At first, the fiasco appeared to be an isolated incident that would pale against bigger concerns. America, at that time, was trying to extricate itself from the long national nightmare known as the Vietnam War.
Foreign policy loomed large, as Nixon had returned from his historic trip to Communist China, thus ending more than two decades of an icy standoff with the world’s largest nation. Nixon was also committed to detente with the Soviet Union, America’s archrival.
On the homefront, America’s middle class struggled as inflation eroded the buying power of their hard-earned dollars. Wage and price controls Nixon had imposed in 1971 had not slain the economic dragon, and 1973 would bring alarming prices for food and energy. Sound familiar?
All the while, questions about the “third-rate burglary” nagged the body politic. The story commanded attention, and two enterprising Washington Post reporters, Carl Bernstein and Robert Woodward, pursued the winding and growing tale of criminality that led to the Oval Office.

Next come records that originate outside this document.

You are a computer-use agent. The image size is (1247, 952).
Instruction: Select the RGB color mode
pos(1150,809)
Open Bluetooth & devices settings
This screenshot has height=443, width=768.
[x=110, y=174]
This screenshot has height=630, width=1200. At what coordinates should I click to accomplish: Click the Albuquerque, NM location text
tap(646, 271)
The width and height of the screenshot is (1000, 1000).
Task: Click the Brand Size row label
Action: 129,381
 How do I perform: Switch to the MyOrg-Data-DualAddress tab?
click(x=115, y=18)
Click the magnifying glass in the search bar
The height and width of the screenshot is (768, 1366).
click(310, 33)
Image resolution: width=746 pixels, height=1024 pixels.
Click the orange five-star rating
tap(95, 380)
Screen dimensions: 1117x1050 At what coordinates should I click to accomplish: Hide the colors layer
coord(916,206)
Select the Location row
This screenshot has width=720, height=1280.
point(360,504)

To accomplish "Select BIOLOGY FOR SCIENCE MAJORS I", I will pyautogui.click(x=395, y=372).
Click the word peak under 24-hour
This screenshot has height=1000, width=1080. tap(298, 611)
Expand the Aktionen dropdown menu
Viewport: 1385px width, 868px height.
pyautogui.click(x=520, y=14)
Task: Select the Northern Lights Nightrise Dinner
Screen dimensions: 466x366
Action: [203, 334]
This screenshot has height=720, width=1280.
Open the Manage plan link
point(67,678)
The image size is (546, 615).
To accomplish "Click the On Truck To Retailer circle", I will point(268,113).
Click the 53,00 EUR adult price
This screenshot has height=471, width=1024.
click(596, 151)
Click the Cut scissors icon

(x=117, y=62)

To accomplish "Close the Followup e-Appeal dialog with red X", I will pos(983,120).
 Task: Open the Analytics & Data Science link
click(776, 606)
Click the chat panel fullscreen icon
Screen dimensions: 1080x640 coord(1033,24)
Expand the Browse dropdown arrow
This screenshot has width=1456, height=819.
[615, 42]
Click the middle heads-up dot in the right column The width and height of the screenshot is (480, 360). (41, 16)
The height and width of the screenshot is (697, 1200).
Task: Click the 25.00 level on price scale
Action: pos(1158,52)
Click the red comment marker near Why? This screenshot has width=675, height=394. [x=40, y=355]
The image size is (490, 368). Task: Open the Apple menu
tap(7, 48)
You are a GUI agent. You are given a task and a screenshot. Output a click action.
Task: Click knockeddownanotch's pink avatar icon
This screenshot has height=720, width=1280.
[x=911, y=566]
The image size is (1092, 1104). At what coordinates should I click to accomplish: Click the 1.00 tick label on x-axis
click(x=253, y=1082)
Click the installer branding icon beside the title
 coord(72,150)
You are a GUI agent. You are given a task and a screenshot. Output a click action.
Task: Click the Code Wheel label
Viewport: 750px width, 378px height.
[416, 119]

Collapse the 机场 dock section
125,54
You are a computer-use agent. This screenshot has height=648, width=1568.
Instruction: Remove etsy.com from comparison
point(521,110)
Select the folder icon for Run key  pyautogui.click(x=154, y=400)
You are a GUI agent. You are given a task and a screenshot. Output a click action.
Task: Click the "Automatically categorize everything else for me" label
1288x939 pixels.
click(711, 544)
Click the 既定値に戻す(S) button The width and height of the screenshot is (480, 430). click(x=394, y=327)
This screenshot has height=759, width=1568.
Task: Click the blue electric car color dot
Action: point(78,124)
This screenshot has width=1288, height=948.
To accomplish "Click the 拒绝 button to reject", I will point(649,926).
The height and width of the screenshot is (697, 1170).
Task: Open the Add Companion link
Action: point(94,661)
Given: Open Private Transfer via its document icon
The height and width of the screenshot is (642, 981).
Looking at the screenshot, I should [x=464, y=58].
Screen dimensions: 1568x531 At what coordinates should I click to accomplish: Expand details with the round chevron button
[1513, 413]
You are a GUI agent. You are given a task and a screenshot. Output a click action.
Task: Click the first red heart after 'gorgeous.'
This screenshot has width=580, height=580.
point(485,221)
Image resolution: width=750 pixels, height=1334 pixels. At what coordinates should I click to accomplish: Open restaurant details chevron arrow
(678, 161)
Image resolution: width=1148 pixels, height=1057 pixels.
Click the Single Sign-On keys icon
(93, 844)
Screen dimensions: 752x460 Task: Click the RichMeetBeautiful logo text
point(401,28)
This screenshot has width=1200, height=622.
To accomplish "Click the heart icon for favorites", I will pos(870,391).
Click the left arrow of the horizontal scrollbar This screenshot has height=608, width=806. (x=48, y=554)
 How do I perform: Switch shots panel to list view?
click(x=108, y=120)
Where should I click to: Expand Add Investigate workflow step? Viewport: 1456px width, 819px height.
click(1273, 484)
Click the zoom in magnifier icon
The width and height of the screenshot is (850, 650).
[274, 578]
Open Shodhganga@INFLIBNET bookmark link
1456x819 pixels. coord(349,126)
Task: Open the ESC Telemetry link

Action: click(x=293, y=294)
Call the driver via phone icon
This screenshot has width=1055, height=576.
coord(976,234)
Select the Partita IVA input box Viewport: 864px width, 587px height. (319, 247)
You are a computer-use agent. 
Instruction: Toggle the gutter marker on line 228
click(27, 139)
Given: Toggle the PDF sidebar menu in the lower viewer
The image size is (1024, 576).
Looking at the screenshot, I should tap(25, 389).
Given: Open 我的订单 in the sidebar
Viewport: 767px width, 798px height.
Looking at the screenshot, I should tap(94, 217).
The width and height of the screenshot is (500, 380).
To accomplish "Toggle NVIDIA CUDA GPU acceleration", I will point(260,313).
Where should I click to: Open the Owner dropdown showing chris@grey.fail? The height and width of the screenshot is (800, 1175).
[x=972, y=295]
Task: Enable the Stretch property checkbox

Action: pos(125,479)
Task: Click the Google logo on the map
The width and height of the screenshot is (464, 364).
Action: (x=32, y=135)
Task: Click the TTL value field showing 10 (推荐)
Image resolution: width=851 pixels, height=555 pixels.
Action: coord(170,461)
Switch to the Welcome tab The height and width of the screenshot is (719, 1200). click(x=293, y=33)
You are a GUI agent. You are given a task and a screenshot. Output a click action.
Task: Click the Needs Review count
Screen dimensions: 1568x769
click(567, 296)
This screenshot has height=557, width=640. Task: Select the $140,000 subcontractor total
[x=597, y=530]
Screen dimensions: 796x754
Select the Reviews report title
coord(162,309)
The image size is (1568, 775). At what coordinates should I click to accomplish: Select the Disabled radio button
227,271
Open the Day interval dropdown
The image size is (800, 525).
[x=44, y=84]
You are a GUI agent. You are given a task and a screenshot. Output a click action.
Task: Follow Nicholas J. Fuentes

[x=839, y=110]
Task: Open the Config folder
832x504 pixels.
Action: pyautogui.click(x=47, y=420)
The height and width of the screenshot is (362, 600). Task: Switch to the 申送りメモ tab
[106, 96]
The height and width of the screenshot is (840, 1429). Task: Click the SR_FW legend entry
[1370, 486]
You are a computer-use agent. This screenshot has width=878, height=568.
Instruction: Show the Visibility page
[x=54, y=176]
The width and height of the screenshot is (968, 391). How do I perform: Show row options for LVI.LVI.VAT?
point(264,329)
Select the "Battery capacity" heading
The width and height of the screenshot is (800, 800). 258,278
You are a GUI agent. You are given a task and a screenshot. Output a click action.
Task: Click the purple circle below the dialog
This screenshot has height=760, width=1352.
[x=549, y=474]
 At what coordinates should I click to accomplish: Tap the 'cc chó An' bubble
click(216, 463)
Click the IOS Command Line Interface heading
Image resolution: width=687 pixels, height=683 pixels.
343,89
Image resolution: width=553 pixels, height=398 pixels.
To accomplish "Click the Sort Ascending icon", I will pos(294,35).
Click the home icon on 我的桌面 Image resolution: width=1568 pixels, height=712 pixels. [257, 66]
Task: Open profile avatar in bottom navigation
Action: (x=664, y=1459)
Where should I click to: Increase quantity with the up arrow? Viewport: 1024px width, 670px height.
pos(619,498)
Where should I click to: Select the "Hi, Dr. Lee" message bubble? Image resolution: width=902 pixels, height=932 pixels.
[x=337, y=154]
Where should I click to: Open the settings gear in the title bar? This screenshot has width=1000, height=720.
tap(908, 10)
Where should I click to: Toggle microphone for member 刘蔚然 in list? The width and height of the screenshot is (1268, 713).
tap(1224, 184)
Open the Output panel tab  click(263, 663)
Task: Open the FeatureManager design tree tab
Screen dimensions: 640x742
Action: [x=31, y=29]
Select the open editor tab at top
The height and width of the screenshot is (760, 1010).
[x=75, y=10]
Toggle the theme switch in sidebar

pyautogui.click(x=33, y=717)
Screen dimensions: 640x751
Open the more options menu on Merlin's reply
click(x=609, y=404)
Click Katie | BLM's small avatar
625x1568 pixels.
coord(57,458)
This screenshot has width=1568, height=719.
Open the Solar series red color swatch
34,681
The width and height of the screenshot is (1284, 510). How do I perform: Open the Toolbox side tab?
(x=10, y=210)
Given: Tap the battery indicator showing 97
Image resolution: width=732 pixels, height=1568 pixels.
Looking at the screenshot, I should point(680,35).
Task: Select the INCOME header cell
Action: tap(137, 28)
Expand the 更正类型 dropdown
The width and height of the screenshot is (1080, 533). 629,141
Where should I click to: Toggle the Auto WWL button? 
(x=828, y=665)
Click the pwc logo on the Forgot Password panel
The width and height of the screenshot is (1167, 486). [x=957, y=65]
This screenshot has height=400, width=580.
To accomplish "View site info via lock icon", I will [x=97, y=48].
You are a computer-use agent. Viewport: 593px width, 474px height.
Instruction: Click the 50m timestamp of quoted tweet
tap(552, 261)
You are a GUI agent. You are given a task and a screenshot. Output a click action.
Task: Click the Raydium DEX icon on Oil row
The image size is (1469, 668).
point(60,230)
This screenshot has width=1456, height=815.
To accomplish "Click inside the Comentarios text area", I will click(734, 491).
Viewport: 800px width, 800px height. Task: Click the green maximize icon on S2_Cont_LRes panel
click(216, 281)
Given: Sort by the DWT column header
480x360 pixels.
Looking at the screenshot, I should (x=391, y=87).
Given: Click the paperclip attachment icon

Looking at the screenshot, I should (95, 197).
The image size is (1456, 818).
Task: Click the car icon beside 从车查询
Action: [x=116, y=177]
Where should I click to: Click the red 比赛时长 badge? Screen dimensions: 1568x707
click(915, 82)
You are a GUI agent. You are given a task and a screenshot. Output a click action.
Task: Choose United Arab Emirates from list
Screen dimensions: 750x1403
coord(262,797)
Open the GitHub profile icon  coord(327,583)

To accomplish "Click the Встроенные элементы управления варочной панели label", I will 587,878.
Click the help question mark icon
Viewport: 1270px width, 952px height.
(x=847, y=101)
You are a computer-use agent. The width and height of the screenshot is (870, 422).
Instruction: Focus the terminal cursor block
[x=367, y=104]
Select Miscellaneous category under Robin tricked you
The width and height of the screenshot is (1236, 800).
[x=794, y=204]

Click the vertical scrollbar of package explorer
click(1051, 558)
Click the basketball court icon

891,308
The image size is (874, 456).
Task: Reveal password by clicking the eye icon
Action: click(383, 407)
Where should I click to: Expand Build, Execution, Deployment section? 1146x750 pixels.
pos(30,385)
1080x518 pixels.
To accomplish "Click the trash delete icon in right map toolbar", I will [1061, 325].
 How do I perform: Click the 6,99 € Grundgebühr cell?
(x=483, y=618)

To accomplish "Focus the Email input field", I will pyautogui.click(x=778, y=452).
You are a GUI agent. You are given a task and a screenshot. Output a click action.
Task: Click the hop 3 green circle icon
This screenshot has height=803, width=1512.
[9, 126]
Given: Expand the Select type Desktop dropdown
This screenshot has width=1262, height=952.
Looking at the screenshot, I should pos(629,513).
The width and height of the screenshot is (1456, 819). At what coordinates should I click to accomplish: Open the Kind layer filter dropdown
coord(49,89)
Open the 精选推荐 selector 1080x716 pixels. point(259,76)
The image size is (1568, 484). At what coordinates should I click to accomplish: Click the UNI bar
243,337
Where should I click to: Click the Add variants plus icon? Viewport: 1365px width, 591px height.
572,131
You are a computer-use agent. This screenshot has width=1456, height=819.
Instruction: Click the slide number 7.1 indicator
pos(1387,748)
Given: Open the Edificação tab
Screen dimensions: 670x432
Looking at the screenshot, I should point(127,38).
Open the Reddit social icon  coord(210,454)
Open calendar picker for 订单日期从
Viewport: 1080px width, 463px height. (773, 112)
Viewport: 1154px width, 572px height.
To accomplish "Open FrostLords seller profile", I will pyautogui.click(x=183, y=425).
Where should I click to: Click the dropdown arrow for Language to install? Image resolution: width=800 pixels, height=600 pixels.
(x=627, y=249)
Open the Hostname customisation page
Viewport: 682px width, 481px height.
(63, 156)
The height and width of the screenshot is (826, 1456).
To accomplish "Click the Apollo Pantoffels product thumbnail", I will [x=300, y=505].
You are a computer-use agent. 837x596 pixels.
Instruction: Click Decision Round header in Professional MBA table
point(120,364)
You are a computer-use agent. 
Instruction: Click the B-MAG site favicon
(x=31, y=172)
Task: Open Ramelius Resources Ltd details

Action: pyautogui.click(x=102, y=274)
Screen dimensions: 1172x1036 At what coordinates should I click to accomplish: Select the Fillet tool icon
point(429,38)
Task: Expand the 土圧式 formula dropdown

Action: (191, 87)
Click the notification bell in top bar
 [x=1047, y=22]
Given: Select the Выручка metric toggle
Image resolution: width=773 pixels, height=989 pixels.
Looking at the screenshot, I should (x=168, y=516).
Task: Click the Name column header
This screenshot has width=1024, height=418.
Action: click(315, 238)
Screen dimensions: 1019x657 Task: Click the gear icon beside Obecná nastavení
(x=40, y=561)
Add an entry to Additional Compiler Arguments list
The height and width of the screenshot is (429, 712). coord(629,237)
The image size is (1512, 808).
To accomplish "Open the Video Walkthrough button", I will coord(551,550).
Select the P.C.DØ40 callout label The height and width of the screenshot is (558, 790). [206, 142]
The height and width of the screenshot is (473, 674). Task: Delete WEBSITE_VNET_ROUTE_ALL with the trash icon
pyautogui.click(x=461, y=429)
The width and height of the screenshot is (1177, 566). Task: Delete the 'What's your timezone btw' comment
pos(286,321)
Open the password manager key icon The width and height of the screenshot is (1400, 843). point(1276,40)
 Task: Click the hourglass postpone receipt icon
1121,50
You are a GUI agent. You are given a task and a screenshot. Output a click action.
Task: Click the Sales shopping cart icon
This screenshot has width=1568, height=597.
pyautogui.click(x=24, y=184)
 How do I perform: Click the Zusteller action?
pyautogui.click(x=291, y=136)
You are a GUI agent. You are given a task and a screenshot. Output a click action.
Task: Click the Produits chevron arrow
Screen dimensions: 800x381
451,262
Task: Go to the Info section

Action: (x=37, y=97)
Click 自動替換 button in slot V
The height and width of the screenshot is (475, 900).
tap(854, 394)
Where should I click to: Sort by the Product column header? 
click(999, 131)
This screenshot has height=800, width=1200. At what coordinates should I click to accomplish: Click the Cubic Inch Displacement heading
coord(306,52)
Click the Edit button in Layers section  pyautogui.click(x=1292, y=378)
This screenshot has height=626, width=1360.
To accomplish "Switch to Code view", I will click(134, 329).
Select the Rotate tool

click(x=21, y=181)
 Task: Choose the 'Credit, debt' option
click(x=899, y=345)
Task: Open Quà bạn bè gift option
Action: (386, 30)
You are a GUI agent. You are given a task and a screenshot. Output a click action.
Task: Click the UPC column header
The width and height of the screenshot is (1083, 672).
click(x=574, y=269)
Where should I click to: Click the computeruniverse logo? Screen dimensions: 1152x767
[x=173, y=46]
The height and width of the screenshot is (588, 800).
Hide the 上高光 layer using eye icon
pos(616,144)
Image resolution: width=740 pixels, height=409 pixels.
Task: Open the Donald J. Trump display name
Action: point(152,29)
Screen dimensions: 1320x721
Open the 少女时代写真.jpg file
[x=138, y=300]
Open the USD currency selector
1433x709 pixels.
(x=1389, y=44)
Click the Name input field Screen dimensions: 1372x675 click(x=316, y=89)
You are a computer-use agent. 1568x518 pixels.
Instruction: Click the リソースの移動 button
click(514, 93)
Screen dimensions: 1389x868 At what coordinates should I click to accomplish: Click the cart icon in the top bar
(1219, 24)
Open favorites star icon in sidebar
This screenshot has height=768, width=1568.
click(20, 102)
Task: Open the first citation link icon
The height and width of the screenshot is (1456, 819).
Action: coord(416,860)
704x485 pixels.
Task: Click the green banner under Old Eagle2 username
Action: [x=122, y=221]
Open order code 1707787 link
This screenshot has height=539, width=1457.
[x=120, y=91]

Other media outlets joined the effort in unearthing one of the most sensational political scandals in American history. What became known as Watergate gripped America for more than two years.
If you were around then, you probably remember the various pieces of the puzzle demanding to be put together:
— The Committee to Re-elect the President was involved in money laundering.
— Reports of demands for “hush money” for the burglars
— The revelation of a secret tape-recording system in the White House
— Conversations between Nixon and his top staffers about how to handle the developing story and attempts to “cover up” the president’s involvement
— Reports of Nixon’s “enemies list” who were targets of government surveillance
— Nixon’s formation of a group known as “the plumbers,” who were supposed to stop “leaks” of information from inside the White House
— “The Saturday Night Massacre,” Oct. 20, 1973, when Nixon ordered Attorney General Elliot Richardson to fire Special Counsel Archibald Cox. Richardson refused, and resigned. His subordinate, Deputy Attorney General William Ruckelshaus, likewise refused to oust Cox, and also resigned, causing the quick promotion of Solicitor General Robert Bork to acting attorney general. Bork followed Nixon’s order to terminate Cox, who had sought virtually free access to Nixon’s tapes and records. Rather than extinguishing the widening probe, the abrupt toppling of the three legal officers exploded into a firestorm across the country.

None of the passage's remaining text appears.